» **Directive**
In the records below, swap every "Instruction" for "Command" and reproduce them with nothing else altered.

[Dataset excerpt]
-*-

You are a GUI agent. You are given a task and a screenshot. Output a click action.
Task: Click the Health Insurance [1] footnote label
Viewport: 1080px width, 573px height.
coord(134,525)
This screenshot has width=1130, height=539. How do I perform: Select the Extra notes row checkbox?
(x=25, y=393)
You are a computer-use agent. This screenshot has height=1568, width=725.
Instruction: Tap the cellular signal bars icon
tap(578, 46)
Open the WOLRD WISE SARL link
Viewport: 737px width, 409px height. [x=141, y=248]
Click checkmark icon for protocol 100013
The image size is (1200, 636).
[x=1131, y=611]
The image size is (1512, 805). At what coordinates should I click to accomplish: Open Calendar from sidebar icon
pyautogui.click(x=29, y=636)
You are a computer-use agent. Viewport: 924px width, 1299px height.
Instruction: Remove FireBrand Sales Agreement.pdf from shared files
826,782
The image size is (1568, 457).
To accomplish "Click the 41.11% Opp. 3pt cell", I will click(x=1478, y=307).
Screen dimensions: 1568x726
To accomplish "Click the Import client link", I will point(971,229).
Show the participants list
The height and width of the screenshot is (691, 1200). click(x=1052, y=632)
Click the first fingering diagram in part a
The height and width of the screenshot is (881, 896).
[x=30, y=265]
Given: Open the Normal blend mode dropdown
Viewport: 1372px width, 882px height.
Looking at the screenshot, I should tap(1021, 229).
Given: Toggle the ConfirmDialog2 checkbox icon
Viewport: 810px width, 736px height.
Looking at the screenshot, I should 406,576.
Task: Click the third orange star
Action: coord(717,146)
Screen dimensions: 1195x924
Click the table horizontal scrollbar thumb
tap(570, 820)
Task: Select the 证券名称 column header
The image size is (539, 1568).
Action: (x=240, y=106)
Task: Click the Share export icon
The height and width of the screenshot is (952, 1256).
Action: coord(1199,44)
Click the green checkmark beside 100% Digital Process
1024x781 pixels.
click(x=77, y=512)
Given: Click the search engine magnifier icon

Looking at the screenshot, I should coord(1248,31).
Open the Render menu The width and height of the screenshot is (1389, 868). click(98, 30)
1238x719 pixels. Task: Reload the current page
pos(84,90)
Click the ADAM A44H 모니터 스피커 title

-*-

» **Result of this exercise**
You are a GUI agent. You are given a task and a screenshot. Output a click action.
Task: Click the Health Insurance [1] footnote label
Viewport: 1080px width, 573px height.
coord(134,525)
This screenshot has width=1130, height=539. How do I perform: Select the Extra notes row checkbox?
(x=25, y=393)
You are a computer-use agent. This screenshot has height=1568, width=725.
Command: Tap the cellular signal bars icon
tap(578, 46)
Open the WOLRD WISE SARL link
Viewport: 737px width, 409px height. [x=141, y=248]
Click checkmark icon for protocol 100013
The image size is (1200, 636).
[x=1131, y=611]
The image size is (1512, 805). At what coordinates should I click to accomplish: Open Calendar from sidebar icon
pyautogui.click(x=29, y=636)
You are a computer-use agent. Viewport: 924px width, 1299px height.
Command: Remove FireBrand Sales Agreement.pdf from shared files
826,782
The image size is (1568, 457).
To accomplish "Click the 41.11% Opp. 3pt cell", I will click(x=1478, y=307).
Screen dimensions: 1568x726
To accomplish "Click the Import client link", I will point(971,229).
Show the participants list
The height and width of the screenshot is (691, 1200). click(x=1052, y=632)
Click the first fingering diagram in part a
The height and width of the screenshot is (881, 896).
[x=30, y=265]
Given: Open the Normal blend mode dropdown
Viewport: 1372px width, 882px height.
Looking at the screenshot, I should tap(1021, 229).
Given: Toggle the ConfirmDialog2 checkbox icon
Viewport: 810px width, 736px height.
Looking at the screenshot, I should 406,576.
Task: Click the third orange star
Action: coord(717,146)
Screen dimensions: 1195x924
Click the table horizontal scrollbar thumb
tap(570, 820)
Task: Select the 证券名称 column header
The image size is (539, 1568).
Action: (x=240, y=106)
Task: Click the Share export icon
The height and width of the screenshot is (952, 1256).
Action: coord(1199,44)
Click the green checkmark beside 100% Digital Process
1024x781 pixels.
click(x=77, y=512)
Given: Click the search engine magnifier icon

Looking at the screenshot, I should coord(1248,31).
Open the Render menu The width and height of the screenshot is (1389, 868). click(98, 30)
1238x719 pixels. Task: Reload the current page
pos(84,90)
Click the ADAM A44H 모니터 스피커 title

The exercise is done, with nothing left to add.